- Exercise aim:
Every line from the one that contains "Danse Macabre: Strange" to the end of the records must be restated word for word. No other line belongs in the answer.

- Input:

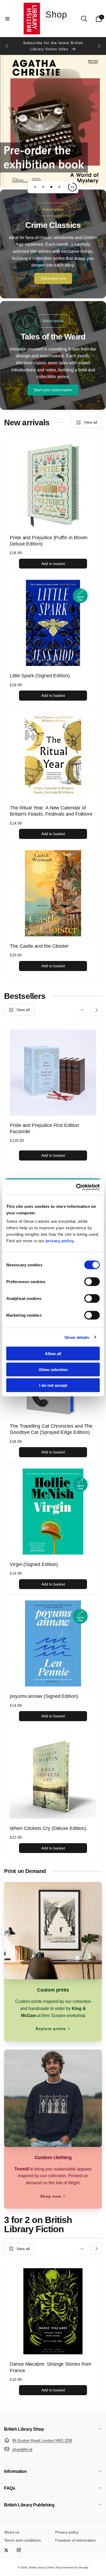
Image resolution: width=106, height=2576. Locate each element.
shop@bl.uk (22, 2449)
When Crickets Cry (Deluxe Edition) (48, 1828)
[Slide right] (99, 46)
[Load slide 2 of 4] (43, 187)
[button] (7, 19)
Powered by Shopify (75, 2567)
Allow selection (53, 1369)
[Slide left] (7, 46)
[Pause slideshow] (72, 187)
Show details (76, 1337)
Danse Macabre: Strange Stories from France (50, 2367)
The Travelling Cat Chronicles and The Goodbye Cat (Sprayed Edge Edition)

- Response box:
Danse Macabre: Strange Stories from France (50, 2367)
The Travelling Cat Chronicles and The Goodbye Cat (Sprayed Edge Edition)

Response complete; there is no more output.